### GOAL OF THE EXERCISE
Continue the editorial on the Los Angeles Unified school board's police budget cut, starting after its final sentence.

### EXCERPT TO READ
Editorial: L.A. Unified just made a misstep on school police

LAUSD police officer Jay Cueva watches as students get out of Manual Arts High School.
LAUSD Police Officer Jay Cueva watches as students get out of Manual Arts High School.
(Los Angeles Times)

Here’s something the public doesn’t yet know: What’s the best way to keep students safe at Los Angeles schools? How might the use of school police be reformed so that campuses are secure while students aren’t unnerved by the constant presence of a uniformed officer?

Here’s who else doesn’t know: the Los Angeles Unified school board. Yet that didn’t stop it last week from cutting the budget of its police force by more than a third, deciding a key issue without the information it needed to act responsibly.

The vote, made without prior notice to the public, reversed a far more reasonable approach taken just the week before, which would have given an existing task force convened by Supt. Austin Beutner time to analyze the issue and return with informed recommendations.


Instead, the board blindsided Beutner and rashly gave in to the passions of the moment after students, many of them Black, testified about feeling intimidated by the presence of police on campus. This level of student activism is heartening to see, the start of a new generation of civic involvement. Their voices should be taken into account. But that doesn’t mean those voices alone should rule the day. Other students feel safer on campus because of the presence of school police, who are trained specifically to work with young people.

(Records drawn from a dataset)
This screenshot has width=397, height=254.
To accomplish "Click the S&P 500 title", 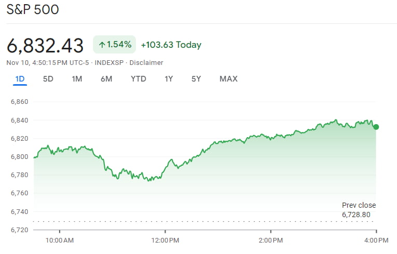I will coord(33,9).
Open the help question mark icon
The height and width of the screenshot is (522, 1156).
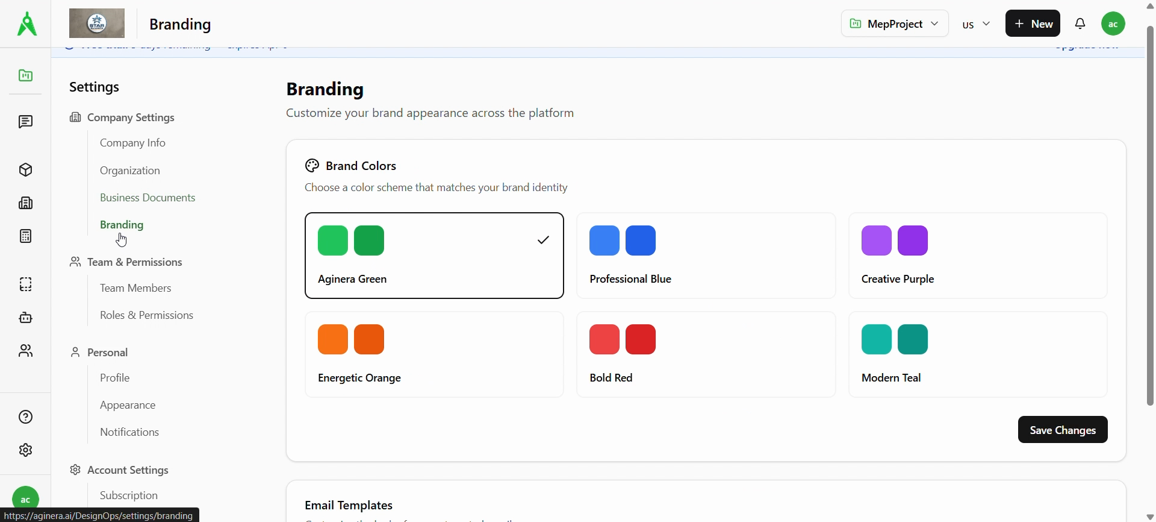[25, 417]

### RESPONSE TO THE TASK
In other words, testimony at a public meeting doesn’t necessarily reflect how the larger population of students and parents feel. At minimum, that would require a survey in which all families can participate. Even then, though family opinions are one important factor, it’s ultimately the board’s responsibility to keep schools safe and determine what level of security is needed to do that.

That could well mean a reduction in, or even the near elimination of, the district’s police force. Some students believe they’re under continual suspicion with an armed, uniformed officer patrolling campus, which should feel like a place where they’re moving toward a brilliant future, not prison. The money saved on officers could be used for additional counselors and other services.

But the board can’t make an informed decision until the task force completes its work. There was no pressing reason to make the cuts now. And with the district already in turmoil as a consequence of the COVID-19 pandemic, this wasn’t the time to add to the disruption.

These are quick-moving times full of fear and hope. That made it all the more important for the school board to both understand the justified concerns of students and hold off on key decisions until they could be based on facts as well as feelings.